Kommt Ihnen das bekannt vor?
Es fängt als Unterhaltung an, in der zunächst beide reden, beide auch mal zuhören oder sogar nachfragen. Aber irgendwann ufert es in einen langen, oft lauten Monolog aus, bei dem eine Seite sich intensiv auslässt und die andere Seite weder zu Wort kommt noch wichtig zu sein scheint – man könnte auch mit einer Wand reden. Aber anscheinend wird ein Gesicht gebraucht, ein Gegenüber, ein Publikum.
In den letzten Jahren habe ich oft gehört, dass man „das ja wohl noch sagen darf“ und dass Meinungsfreiheit so wichtig sei und dass alle gehört werden müssen. Stimmt alles.

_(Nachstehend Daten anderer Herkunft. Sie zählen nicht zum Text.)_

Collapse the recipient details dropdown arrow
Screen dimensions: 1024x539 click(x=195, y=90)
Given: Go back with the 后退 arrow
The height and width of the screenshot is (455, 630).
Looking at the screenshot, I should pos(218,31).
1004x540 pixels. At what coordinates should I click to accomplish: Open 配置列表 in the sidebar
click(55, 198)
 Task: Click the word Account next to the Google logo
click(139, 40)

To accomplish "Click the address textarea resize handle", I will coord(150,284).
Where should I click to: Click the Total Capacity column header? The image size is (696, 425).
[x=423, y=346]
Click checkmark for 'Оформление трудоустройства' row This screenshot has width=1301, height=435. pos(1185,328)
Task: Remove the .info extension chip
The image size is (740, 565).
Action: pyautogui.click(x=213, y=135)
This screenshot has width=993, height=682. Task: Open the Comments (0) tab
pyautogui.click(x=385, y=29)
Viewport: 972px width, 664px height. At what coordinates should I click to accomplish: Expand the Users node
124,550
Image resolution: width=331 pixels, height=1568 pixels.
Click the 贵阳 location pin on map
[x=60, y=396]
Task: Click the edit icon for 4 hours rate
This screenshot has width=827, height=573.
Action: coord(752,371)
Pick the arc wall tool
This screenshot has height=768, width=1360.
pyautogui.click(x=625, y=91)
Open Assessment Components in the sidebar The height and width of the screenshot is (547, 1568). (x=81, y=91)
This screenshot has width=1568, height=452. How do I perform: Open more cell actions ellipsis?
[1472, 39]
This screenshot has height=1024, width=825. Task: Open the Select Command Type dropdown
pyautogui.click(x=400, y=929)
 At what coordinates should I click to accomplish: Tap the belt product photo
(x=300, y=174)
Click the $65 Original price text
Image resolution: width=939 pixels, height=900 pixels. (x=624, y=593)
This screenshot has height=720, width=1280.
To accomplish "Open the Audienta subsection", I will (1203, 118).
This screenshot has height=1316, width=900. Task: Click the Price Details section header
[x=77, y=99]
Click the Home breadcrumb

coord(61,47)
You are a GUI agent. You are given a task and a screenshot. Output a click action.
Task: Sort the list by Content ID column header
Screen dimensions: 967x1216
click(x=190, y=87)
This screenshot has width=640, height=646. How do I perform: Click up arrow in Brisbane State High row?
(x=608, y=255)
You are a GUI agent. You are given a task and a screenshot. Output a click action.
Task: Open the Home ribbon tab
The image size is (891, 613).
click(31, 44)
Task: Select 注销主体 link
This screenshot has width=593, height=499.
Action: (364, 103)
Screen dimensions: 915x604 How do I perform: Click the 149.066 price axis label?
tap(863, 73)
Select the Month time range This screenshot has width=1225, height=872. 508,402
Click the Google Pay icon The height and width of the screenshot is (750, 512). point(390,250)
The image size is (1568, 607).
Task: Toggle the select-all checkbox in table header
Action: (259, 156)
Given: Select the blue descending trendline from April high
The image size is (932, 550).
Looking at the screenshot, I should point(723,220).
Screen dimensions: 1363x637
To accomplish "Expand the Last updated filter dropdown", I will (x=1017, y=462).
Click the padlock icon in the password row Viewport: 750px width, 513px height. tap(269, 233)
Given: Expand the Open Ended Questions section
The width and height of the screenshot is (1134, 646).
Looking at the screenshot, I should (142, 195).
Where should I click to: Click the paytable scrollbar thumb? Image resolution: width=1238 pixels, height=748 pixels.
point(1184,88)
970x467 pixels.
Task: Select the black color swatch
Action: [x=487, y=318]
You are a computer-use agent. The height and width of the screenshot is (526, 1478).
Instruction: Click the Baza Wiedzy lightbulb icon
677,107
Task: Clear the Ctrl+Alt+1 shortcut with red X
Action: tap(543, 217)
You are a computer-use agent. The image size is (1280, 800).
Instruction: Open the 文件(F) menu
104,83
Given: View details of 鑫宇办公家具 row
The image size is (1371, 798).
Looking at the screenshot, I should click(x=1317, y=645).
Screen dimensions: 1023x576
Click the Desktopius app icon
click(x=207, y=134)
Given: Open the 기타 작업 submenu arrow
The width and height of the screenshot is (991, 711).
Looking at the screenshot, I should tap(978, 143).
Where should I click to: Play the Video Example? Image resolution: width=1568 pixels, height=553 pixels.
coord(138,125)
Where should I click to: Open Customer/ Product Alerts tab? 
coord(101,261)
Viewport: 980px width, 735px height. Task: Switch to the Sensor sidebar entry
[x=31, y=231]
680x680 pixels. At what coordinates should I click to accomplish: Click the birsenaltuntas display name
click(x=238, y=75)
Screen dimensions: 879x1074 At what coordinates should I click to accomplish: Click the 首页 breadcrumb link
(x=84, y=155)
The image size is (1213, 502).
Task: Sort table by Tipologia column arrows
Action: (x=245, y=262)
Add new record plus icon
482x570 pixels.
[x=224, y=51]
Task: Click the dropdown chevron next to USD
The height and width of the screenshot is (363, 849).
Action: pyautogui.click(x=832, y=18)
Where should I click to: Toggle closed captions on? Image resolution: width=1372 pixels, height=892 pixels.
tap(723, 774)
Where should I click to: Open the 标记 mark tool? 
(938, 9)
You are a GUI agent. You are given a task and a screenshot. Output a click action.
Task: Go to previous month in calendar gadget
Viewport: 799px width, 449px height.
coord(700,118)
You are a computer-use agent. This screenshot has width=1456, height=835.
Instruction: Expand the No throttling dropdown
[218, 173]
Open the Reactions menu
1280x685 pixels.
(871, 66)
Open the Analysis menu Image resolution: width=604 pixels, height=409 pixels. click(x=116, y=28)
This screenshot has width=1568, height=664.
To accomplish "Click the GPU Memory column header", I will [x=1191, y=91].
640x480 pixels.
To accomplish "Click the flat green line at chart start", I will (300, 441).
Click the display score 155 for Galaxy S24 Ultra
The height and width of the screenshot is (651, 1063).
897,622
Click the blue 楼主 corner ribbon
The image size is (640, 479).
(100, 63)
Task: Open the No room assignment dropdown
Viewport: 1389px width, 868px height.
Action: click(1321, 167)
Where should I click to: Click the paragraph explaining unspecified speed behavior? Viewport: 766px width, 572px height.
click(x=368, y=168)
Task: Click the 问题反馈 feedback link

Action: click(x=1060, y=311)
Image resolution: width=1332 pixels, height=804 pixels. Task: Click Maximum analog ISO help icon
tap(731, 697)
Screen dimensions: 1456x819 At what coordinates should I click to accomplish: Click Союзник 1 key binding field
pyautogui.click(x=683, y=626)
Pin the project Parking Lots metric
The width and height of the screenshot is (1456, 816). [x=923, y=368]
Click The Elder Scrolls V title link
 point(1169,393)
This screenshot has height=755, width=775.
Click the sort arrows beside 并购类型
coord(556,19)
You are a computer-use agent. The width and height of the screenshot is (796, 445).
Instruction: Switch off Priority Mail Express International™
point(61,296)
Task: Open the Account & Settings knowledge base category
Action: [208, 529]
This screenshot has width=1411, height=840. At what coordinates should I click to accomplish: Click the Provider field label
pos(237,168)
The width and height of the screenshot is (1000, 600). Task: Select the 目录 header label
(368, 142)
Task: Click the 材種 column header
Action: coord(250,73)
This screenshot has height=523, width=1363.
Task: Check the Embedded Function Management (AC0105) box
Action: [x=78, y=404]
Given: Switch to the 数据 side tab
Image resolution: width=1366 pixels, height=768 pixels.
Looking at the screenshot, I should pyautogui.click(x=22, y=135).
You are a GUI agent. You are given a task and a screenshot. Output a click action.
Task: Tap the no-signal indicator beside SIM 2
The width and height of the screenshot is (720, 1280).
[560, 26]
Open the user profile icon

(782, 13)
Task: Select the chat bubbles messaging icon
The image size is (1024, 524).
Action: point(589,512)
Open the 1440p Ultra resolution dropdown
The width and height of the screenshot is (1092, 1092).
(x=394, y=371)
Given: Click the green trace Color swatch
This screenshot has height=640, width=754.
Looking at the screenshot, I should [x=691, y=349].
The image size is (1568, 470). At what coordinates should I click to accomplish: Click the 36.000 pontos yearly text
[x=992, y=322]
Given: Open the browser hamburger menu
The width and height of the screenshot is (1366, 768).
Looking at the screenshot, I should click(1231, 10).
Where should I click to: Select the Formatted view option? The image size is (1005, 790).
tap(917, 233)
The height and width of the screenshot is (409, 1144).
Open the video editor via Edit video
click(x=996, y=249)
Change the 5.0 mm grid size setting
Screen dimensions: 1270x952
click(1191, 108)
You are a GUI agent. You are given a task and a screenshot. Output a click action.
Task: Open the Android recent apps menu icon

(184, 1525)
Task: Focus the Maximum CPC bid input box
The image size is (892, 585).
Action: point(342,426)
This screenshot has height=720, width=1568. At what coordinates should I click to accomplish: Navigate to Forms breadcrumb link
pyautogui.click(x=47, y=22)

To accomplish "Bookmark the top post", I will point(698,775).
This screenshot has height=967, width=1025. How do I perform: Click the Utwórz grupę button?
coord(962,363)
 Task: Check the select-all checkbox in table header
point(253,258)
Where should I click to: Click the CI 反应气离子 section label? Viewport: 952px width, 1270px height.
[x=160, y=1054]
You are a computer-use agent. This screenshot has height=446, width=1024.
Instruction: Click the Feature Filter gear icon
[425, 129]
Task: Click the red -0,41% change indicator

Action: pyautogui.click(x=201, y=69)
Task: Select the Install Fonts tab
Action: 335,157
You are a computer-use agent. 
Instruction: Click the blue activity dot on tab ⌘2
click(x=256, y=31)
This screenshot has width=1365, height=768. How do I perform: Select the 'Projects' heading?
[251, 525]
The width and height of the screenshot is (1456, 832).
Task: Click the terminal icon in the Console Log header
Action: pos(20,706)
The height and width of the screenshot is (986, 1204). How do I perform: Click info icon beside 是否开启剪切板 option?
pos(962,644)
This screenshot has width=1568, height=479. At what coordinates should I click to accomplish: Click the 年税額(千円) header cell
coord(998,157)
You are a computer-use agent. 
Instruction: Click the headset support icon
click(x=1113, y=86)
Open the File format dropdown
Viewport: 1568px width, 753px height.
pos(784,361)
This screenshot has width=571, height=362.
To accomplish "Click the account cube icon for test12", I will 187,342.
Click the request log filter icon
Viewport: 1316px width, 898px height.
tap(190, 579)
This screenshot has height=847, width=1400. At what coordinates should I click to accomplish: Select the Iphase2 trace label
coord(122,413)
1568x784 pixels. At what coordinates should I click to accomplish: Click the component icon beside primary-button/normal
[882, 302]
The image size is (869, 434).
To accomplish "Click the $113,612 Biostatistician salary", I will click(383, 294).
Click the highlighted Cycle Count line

Man darf sehr viel sagen, man darf Leute beleidigen, schimpfen, sich aufregen, sogar Dinge sagen, die verfassungsfeindlich sind – man darf das. Eventuell bekommt man Widerspruch, eine Anzeige, hat unangenehme Konsequenzen. Aber man darf es, in dem Sinne, dass man nicht von der Seite des Staates aus um sein Leben fürchten muss. Man darf laut seine Meinung sagen, widersprechen, immer wieder zum Ausdruck bringen, dass man unzufrieden ist. Das ist sehr viel Freiheit. Wenn viele Menschen laut sind und unzufrieden und irgendwie ähnlich ticken, wird daraus vielleicht eine Bewegung, der zugehört wird. Dann kann man daraus etwas machen. Man sollte aber nicht damit rechnen, dass man automatisch Zustimmung bekommt oder dass das Gesagte unwidersprochen bleibt oder auch nur, dass überhaupt jemand zuhören möchte.
Es gibt kein Recht auf Publikum, und Meinungsfreiheit heißt nicht Widerspruchsfreiheit.
Zu einem Gespräch gehören zwei, mindestens. Wer keine Lust auf ein Gespräch hat, sollte also nicht mit „Können wir uns mal unterhalten?“ anfangen, um dann zu predigen. Ich habe es so satt, die Wand zu sein, gegen die gesprochen wird. Ich habe es satt, einer gesellschaftlichen Konvention zu folgen, die ich so verstehe, dass man ein Gespräch nicht einfach durch Weggehen beendet. Dass man den lauten Kollegen nicht einfach per Handgreiflichkeit aus dem Büro schiebt. Und wenn dieses „Predigen“ in meinem Büro oder in einer entsprechend geregelten sozialen Situation passiert, kann ich nicht mal weglaufen. Dabei möchte ich genau das machen. Ich möchte sagen „Das Leben ist zu kurz!“ und einfach weggehen. Oder „Stop!“ rufen, so wie Kinder in der Kita, wenn es ihnen beim Spielen zu viel wird. Wenn es weh tut, zu laut ist, zu wild, wie auch immer unangenehm.
Kennen Sie das?
Haben Sie Ideen, wie man da sozial akzeptabel rauskommt?
Ich werde damit experimentieren, wie ich solchen Situationen entkommen kann, und falls Sie das auch machen, dann bin ich gespannt auf Ihre Erfahrungen. Und falls Sie sich jetzt ertappt gefühlt haben, weil Sie manchmal predigen: gut.